# 30ga Metal Ductwork Test



## Bill5866 (Sep 3, 2015)

New to this forum and thought I would post some testing I have done with 30ga ductwork. Long story short I bought 30ga instead of 26ga as that what I thought was being used not doing proper research. Then after doing research many said it would collapse, however a few said they used it. A couple eluded to using plywood rings to make it work. Being a hose dragger for 15+ years I didn't want to install this and have it collapse. So I decided to do testing first. My DC is a 3hp Jet 1900. Specs say 1900 CFM, 5629 FPM, 12.5 static pressure @ 8". My test set up was three 5' sections with a wye on the end so I could incorporate my vacuum relief. The relief valve did not work. There were blast gates at the end and before the wye. I used flex hose to connect to the DC. I made three 6" plywood rings and placed them around the pipe center of the joints. 
My testing sequence was A) plywood rings, open gate open vacuum, B) plywood rings closed gate, open vacuum, C) plywood rings closed gate, closed vacuum. Then repeat without the rings. The results were with the plywood rings there was no failure. When I tested without rings and the vacuum open and gate closed the pipe collapsed. Not totally, but significantly. It didn't collapse completely as there was some vacuum relief and it did bounce back when the DC gate was open. The first photo is the test set up. All the photos are with the DC running. The second tries to show the pipe distortion. The picture shows 1/2 of my wood ring to give an idea of the distortion.

▶ [Set problem A]:
Answer these questions about the ductwork post, giving each answer on its own line and marking it the same way:
(i) What dust collector does the poster use?
(ii) How many 5' sections of pipe were in the test setup?
(iii) Under what conditions did the pipe collapse?
▶ [Set problem B]: Continue the ductwork post from its final sentence.

▶ [Given entries]:
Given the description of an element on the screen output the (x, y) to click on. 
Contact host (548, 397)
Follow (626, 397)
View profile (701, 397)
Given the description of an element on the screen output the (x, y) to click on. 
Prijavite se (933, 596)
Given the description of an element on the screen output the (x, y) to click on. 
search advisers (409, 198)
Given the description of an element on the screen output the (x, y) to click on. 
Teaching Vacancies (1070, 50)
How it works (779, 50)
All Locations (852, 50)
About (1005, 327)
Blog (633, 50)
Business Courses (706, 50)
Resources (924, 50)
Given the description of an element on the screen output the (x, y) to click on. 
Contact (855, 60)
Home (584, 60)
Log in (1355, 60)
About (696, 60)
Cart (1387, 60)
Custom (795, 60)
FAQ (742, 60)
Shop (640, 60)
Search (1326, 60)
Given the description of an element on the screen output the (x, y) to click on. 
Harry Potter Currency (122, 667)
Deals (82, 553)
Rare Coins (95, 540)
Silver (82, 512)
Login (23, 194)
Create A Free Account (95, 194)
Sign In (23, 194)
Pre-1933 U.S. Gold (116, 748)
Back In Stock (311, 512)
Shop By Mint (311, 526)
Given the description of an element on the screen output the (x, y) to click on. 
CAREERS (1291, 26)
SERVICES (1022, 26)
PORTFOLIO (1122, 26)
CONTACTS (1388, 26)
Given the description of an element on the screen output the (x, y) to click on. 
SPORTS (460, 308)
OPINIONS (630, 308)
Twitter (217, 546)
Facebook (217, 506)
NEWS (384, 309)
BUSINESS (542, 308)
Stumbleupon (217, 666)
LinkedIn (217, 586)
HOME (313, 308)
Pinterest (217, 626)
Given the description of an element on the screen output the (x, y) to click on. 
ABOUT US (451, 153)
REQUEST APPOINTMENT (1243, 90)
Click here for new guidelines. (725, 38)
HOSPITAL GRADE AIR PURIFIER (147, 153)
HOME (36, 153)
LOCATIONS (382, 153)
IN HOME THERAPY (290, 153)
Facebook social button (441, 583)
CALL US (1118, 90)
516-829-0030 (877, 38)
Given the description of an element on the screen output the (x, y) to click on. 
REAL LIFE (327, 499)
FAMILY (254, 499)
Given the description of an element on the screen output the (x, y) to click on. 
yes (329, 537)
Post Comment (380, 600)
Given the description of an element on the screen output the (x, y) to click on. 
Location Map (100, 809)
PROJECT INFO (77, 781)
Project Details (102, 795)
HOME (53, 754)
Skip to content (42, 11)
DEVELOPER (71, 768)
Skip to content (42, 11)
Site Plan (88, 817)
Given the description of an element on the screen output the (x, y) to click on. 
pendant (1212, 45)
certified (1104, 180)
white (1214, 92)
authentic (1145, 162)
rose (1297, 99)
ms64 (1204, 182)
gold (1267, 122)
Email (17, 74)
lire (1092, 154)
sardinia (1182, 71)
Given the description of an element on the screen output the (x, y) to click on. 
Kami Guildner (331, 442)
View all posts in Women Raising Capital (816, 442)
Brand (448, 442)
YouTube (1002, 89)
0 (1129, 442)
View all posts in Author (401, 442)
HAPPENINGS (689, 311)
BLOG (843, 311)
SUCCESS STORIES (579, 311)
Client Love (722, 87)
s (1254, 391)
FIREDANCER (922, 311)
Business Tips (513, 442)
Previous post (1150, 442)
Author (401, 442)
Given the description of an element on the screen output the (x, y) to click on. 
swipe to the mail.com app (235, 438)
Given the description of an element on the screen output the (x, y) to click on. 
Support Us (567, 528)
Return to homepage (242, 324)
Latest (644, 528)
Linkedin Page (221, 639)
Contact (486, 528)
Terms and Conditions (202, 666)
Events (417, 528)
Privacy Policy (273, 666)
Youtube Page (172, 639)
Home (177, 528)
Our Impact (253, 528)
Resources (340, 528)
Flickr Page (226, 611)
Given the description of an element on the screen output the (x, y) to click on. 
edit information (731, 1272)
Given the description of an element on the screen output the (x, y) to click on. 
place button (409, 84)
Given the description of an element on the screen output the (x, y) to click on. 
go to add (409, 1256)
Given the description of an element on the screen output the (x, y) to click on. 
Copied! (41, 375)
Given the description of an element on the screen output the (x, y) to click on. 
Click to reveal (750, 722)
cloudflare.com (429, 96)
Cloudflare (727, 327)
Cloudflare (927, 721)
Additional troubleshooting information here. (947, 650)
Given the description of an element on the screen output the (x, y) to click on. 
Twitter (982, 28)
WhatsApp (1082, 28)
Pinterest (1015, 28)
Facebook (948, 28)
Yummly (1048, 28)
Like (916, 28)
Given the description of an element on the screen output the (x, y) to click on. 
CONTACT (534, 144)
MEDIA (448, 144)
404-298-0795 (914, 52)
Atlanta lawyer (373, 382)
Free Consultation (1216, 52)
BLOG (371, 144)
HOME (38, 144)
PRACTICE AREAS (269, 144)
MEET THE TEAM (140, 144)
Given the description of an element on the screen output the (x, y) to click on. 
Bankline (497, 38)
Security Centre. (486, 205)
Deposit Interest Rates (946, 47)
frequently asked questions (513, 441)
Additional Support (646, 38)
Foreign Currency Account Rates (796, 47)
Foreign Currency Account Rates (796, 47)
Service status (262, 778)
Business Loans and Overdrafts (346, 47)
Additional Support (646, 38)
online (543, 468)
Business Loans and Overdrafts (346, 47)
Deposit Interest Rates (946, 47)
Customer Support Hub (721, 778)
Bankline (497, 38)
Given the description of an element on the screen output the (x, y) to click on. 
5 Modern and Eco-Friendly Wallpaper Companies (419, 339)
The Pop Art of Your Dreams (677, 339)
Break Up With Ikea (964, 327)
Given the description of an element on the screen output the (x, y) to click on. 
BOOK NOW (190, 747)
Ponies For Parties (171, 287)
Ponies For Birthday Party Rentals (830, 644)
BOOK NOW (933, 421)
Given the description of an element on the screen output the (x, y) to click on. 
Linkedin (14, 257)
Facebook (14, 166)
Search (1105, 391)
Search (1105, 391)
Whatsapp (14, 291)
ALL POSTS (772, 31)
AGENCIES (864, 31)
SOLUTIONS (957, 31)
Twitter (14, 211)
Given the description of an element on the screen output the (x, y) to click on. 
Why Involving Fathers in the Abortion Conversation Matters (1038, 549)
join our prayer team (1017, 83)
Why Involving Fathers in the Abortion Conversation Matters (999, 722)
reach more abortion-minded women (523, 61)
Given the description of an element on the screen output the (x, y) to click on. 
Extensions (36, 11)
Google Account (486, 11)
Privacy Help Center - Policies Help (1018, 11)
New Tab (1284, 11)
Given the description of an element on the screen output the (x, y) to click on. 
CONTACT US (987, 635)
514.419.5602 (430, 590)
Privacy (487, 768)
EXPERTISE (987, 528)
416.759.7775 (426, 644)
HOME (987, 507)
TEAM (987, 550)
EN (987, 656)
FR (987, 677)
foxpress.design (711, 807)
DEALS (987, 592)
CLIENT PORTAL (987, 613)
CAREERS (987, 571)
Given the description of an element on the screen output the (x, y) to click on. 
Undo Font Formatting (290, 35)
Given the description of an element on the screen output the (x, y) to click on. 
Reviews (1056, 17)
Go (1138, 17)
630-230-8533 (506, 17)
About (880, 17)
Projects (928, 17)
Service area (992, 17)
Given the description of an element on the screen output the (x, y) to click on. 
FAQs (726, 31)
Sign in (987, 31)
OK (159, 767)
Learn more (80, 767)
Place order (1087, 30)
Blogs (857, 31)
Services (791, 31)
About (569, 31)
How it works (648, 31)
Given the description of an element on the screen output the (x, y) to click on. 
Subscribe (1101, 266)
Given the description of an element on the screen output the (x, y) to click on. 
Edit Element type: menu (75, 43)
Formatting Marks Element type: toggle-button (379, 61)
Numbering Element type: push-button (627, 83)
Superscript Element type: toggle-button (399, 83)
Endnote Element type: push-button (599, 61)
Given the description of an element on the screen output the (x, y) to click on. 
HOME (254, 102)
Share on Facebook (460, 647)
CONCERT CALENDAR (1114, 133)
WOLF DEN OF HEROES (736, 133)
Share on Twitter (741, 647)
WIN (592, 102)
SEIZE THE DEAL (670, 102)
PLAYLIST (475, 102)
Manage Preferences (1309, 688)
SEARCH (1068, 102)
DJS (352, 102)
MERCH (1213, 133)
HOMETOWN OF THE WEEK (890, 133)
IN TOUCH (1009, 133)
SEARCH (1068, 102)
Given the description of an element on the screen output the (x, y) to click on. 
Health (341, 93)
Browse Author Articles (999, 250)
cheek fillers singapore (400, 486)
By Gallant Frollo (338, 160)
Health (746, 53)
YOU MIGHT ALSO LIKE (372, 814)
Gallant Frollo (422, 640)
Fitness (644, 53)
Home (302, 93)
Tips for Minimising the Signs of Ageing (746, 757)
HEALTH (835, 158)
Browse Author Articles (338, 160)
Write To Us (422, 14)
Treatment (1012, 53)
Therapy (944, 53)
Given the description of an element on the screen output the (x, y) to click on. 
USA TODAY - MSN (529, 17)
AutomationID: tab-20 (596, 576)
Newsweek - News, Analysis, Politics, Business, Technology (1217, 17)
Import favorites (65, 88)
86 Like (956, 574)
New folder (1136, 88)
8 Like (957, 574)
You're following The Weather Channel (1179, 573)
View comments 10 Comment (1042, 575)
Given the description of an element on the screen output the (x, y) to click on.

▶ [Task answer A]:
(i) A 3hp Jet 1900.
(ii) Three.
(iii) Without the plywood rings, with the vacuum open and the gate closed.

▶ [Task answer B]:
I then expanded the test using 5 horizontal and 1 vertical duct, no vacuum relief. In this test I slammed the gate shut to simulate a sudden blockage. The horizontal pipe again collapsed without the rings, but no permanent set. However to my surprise the vertical duct did take a set. 
















I replaced the vertical and added plywood rings and repeated without damage. Also during the testing the orientation of the seam showed importance. When the seams were inline the duct collapsed easily. When I rotated the seams 90 degrees the pipe didn't collapse when shutting the gate normally. 

I am not recommending the use of 30ga, but just providing information. I have installed the 30ga with plywood rings and I have not seen any problems. I will post the installation later. Sorry for sideways pictures but can not figure out how to change.


----------



## Oneal-Woodworking (Apr 14, 2013)

By plywood rings - Do you mean the plywood rings holding the pipe up?

Also, Is that 4" pipe?

Just curious - Thanks for sharing your test results. :yes:


----------



## Bill5866 (Sep 3, 2015)

By plywood rings I took a 8" square piece of plywood and cut a 6" hole in it. The duct is all 6".


----------



## Oneal-Woodworking (Apr 14, 2013)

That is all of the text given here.